Le chef du gouvernement hongrois Viktor Orban a lui aussi déclaré sa flamme à l'Europe lundi, dans une supplique aux Britanniques à voter pour le maintien dans l'Union.

L'appel, diffusé dans la presse britannique, pourrait surprendre de la part d'un dirigeant en opposition régulière avec Bruxelles. La démarche est cependant réaliste et stratégique.

La Hongrie, comme la Pologne, et d'autres pays d'Europe centrale où l'eurosceptisme a le vent en poupe, bénéficie des aides financière européennes ; «ils n'auraient aucun avenir économique et politique en dehors de l'UE et ils le savent», observe Werber Fasslabend, de l'Institut autrichien pour les politiques européennes et de sécurité.

Viktor Orban s'efforce donc d'incarner au sein de l'UE une alternative aux politiques de «Bruxelles», notamment sur la question migratoire.

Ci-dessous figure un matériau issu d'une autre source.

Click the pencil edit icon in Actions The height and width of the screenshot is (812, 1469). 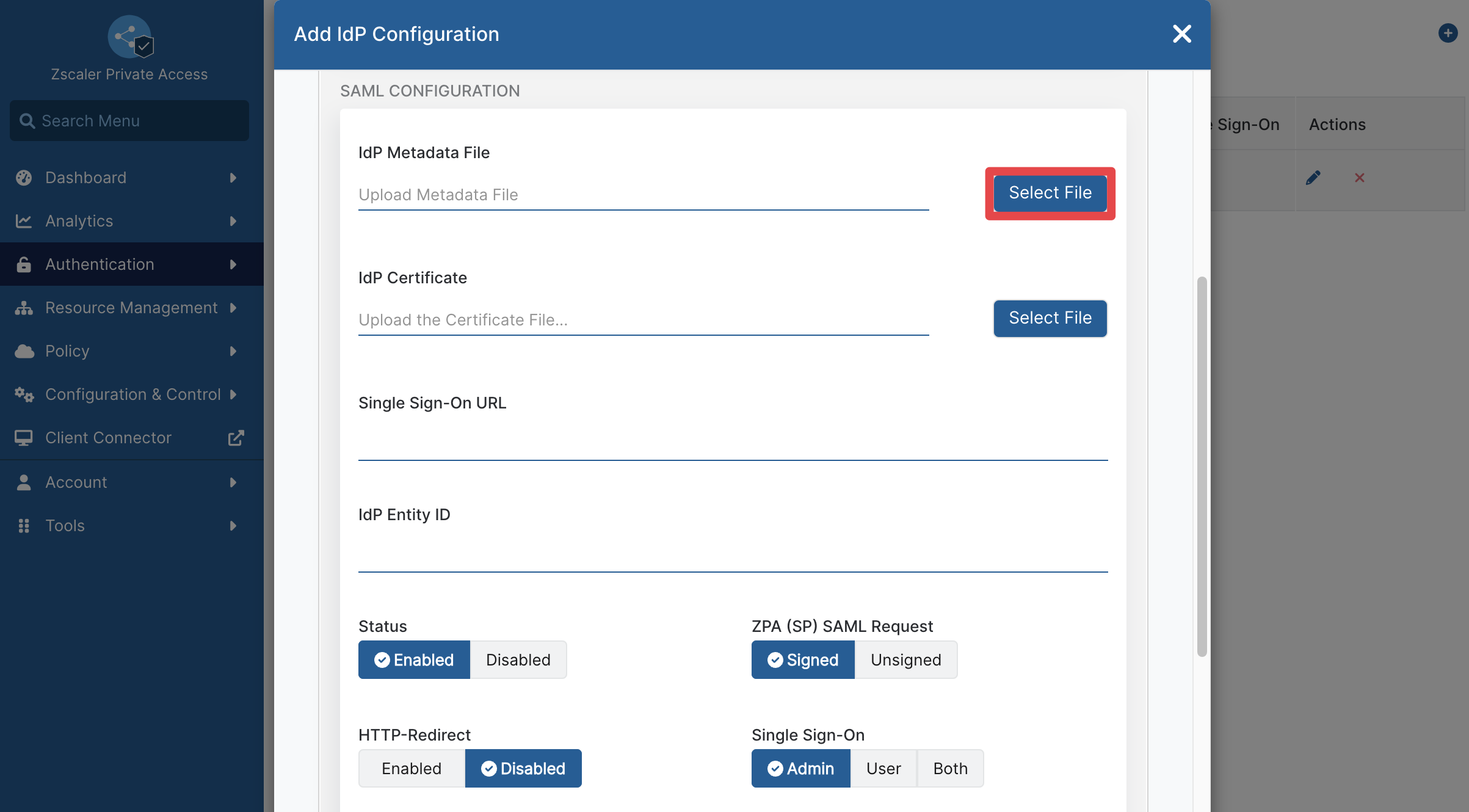click(1313, 178)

Même le Jobbik hongrois, l'une des extrêmes droites européennes les plus radicales, a récemment annoncé ne plus vouloir sortir de l'UE pour mieux la «transformer» de l'intérieur .

Et le gagnant est...

Les rhétoriques incendiaires contre l'UE sont une chose, la politique mise en oeuvre une fois au pouvoir en est une autre, souligne la politologue finlandaise Emilia Palonen en prenant l'exemple du parti d'extrême droite «Les Vrais Finlandais», dont le leader devenu ministre des Affaires étrangères, a mis en sourdine ses appels à sortir de l'UE.

À l'autre bout du spectre, composite, de l'eurosceptisme, la gauche grecque Syriza en a également rabattu sur ses promesses d'en découdre avec Bruxelles.

D'autant qu'en cas de Brexit, aucun cadeau ne sera fait aux Britanniques, ont prévenu les responsables européens. Un message également destiné à décourager les gouvernements tentés par l'aventure en solo.

Une UE affaiblie ne ferait qu'un vrai gagnant, observent les analystes: le président russe Vladimir Poutine qui «en profitera pour regagner de l'influence» en Europe de l'est, selon Werber Fasslabend, et pour dénigrer une Union en décomposition face au «modèle russe».